LA TVA DOIT-ELLE S’APPLIQUER AUX REDEVANCES KILOMÉTRIQUES?


Application de la TVA aux redevances kilométriques ?

Exit l’Eurovignette ! Depuis le 1er avril 2016, la Belgique connaît un régime de « prélèvement kilométrique ». Les prélèvements kilométriques seront soumis à la TVA en Wallonie, mais pas à Bruxelles et en Flandre.

S’agit-il d’une anomalie, d’un manque de concertation entre les Régions ou d’un dysfonctionnement de la TVA ?

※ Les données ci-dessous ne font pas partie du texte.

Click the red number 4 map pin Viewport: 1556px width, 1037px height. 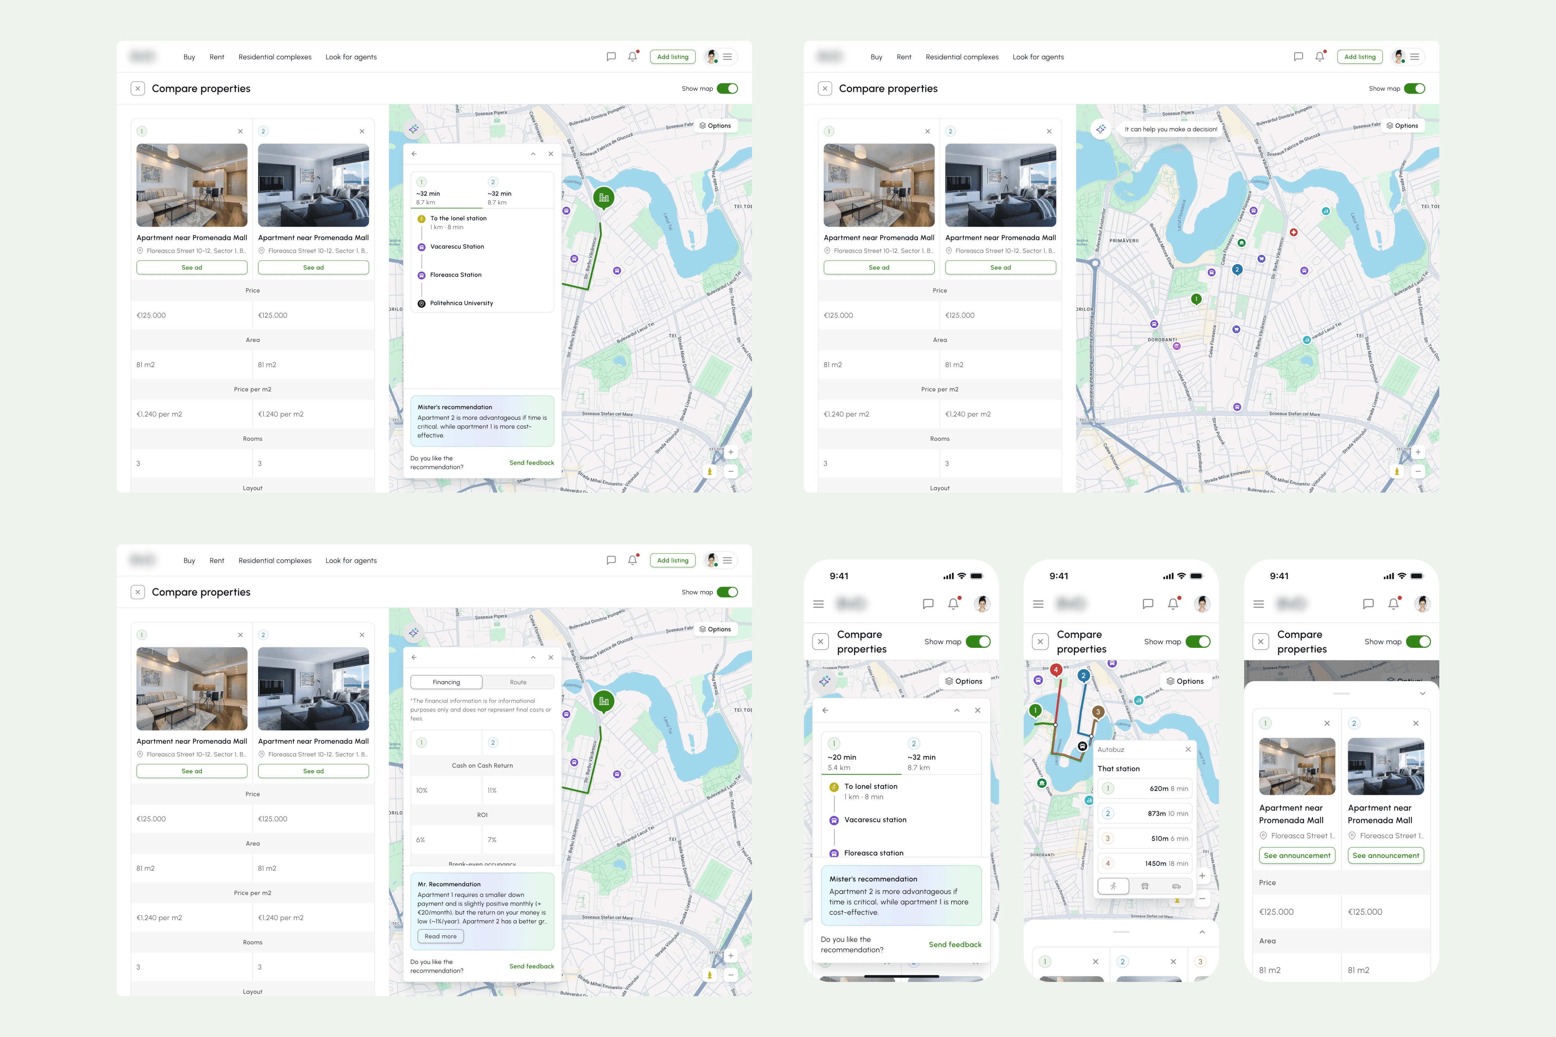tap(1056, 670)
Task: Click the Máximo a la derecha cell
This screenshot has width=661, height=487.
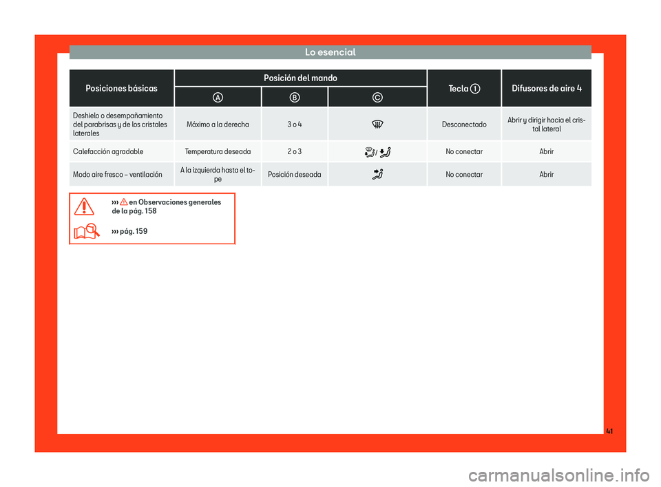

A première analyse, cette différence de traitement s’explique par le fait, qu’en Flandre et à Bruxelles, ce sont des autorités publiques qui exploitent le réseau routier et, qu’en tant qu’autorités publiques, elles agissent comme non-assujetti. En Wallonie, par contre, c’est la SOFICO, personne morale de droit public, qui est chargée de l’exploitation du réseau routier.

La question se pose, néanmoins, de savoir si la Région flamande et Bruxelles ne sont pas occupées à effectuer des opérations qui conduisent à « des distorsions de concurrence d’une certaine importance ». Cette situation emporterait que les Régions devraient, elles aussi, porter de la TVA en compte sur les redevances perçues.

Rappelons à cet égard que, selon l’administration fiscale fédérale, la qualité d’assujetti sera reconnue aux organismes publics si les conditions cumulatives suivantes sont remplies :

  • les organismes de droit public effectuent les mêmes opérations que d’autres opérateurs économiques, émanant principalement du secteur privé;
  • la réalisation de ces opérations conduit à des distorsions de concurrence effectives ou potentielles d’une certaine importance du fait du non assujettissement;
  • il s’agit de distorsions de concurrence effectives ou potentielles tant au détriment des concurrents privés qu’au détriment des organismes de droit public concernés.

Les enjeux sont énormes puisque celui qui soumet le « droit de passage » à la TVA peut envisager une déduction de la TVA qui grève la construction et l’entretien des ouvrages en question (réseau routier à péage).